LES ABEILLES ET LEURS SECRETS

 

Dans le secret des abeilles

Sylla observant les abeilles s'abreuver


 

Là, ma petite sœur Sylla m’a vraiment épatée. Quatre cents pages denses, colorées, bien construites, à la portée de tous, lyriques souvent pour évoquer, expliquer, comprendre ce prodigieux petite peuple des abeilles qui existait cinq cent millions d’années avant nous, il fallait oser s’y coller, puis venir à bout de ce travail de titan. Eh bien, c’est chose faite aujourd’hui. Elle vient de publier aux éditions Hozhoni ce travail remarquable qui va certainement devenir un ouvrage de référence pour tous les passionnés des « mouches à miel ». Elle avait déjà publié auparavant avec son mari Eric Tourneret, « le photographe des abeilles », trois beaux albums qui leur étaient consacrés et dont elle avait écrit le texte, dont le best seller « Les routes du miel ».

Cette fois, le pari est plus audacieux car seule son écriture saura nous transporter dans l’univers si attachant des abeilles, là où il n’y a ni chef, ni compétition, ni sanction, là où le bien-être de tous, c’est-à-dire de la ruche, est le seul but de cette prodigieuse organisation.
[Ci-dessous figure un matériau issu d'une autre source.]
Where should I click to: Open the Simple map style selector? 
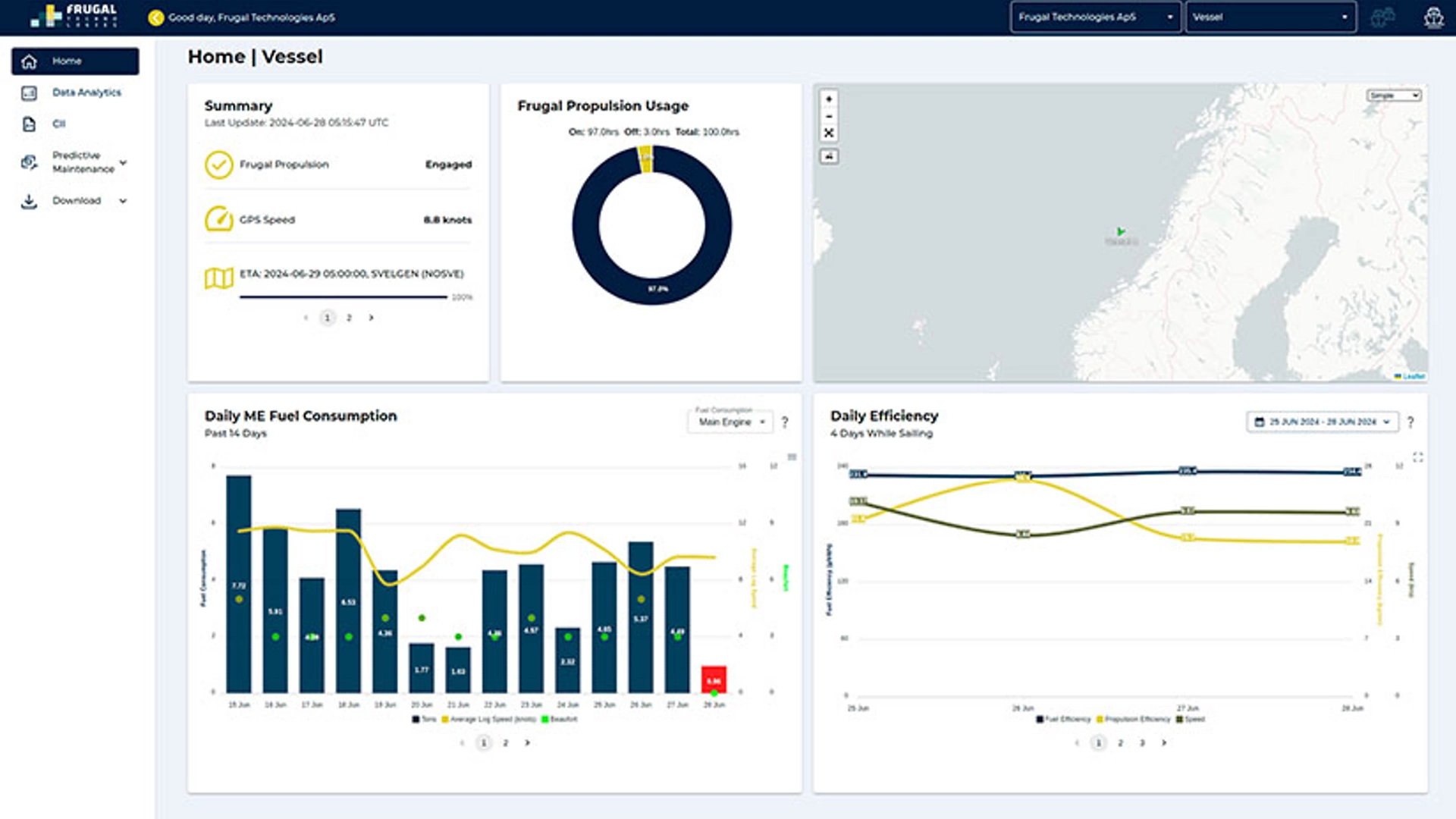pyautogui.click(x=1394, y=96)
Elle balaie aussi, à coups de références scientifiques bien sûr, quelques idées reçues : les abeilles occupent des fonctions bien définies dès leur naissance. Faux, elles seront tour à tour, au fur et à mesure de leur croissance, nettoyeuses, nourrices, servantes de la reine (qui ne règne d’ailleurs pas, même si son odeur reste le ciment de l’esprit de la ruche), gardiennes ou butineuses. Les abeilles ne se reposent jamais. Faux aussi : elles dorment bel et bien et s’offrent même de petites siestes en journée. Les abeilles sont des robots, toutes formatées sur le même modèle. Faux encore, la reine pouvant avoir une vingtaine d’amants durant son court vol nuptial, chaque abeille porte aussi les gènes du père qu’elle ne connaîtra jamais, puisque l’acte sexuel le tue. Il y aura des flemmardes, des besogneuses, des oisives, des futées, d’autres moins, des super actives, etc., etc.

Ecoutons plutôt la plume inspirée de Sylla :

« Ce livre est une moisson. Les récoltes des chercheurs, les fertiles sillons creusés par des observateurs inventifs, les bourgeons gonflés de sève des penseurs… J’ai pu cueillir et rassembler en bouquets de mots ce que d’autres ont fait germer ou glané dans des prairies plantées par d’autres avant moi. »

Des chapitres explicites permettent au lecteur à la recherche d’une information bien définie de sauter comme il le souhaite d’un sujet à un autre, sans nuire pour autant à l’harmonie du récit. Il peut ainsi choisir de se renseigner sur les « Vingt mille berceaux » que contient une ruche, s’intéresser surtout à « Sa Majesté des abeilles », s’apitoyer sur la « Splendeur et misère des faux bourdons » ou s’initier au mystère des « Danseuses et le professeur », la danse étant l’un des innombrables moyens des abeilles pour communiquer entre elles. La force de ce livre est donc de ne pas nous imposer une lecture en continu. On peut même le feuilleter comme un précieux dictionnaire. Ecoutons encore Sylla nous conter les merveilles de leur fabuleux palais de cire :

« Un alignement d’immenses murailles pâles, séparées par des gorges sombres, creusées de milliers d’alvéoles vertigineusement identiques. Le réseau des cellules hexagonales hypnotise l’œil comme les vagues immobiles d’un désert de sable – le spectacle des rayons de cire vierge est l’un des plus beaux et des plus surprenants que nous ait offert le génie animal. Un parfum de cire, de miel et de résine embaume la cité. Dans les logettes brasille l’or du miel et poudroie la gamme chaude des réserves de pollen, palpite le futur de la colonie, les larves blêmes qui se retournent dans leurs berceaux tandis qu’un air léger circule entre les parois d’albâtre. »

Je reprendrais en guise de conclusion cette phrase de Maeterlinck que cite Sylla dans son prologue :

« Elles sont l’âme de l’été, l’horloge des minutes d’abondance, l’aile diligente des parfums qui s’élancent, le murmure des clartés qui tressaillent, le chant de l’atmosphère qui s’étire et se repose. »

 

« Dans le secret des abeilles » par Sylla de Saint Pierre, 19 E aux Editions Hozhoni. Ces photos sont de Eric Tourneret.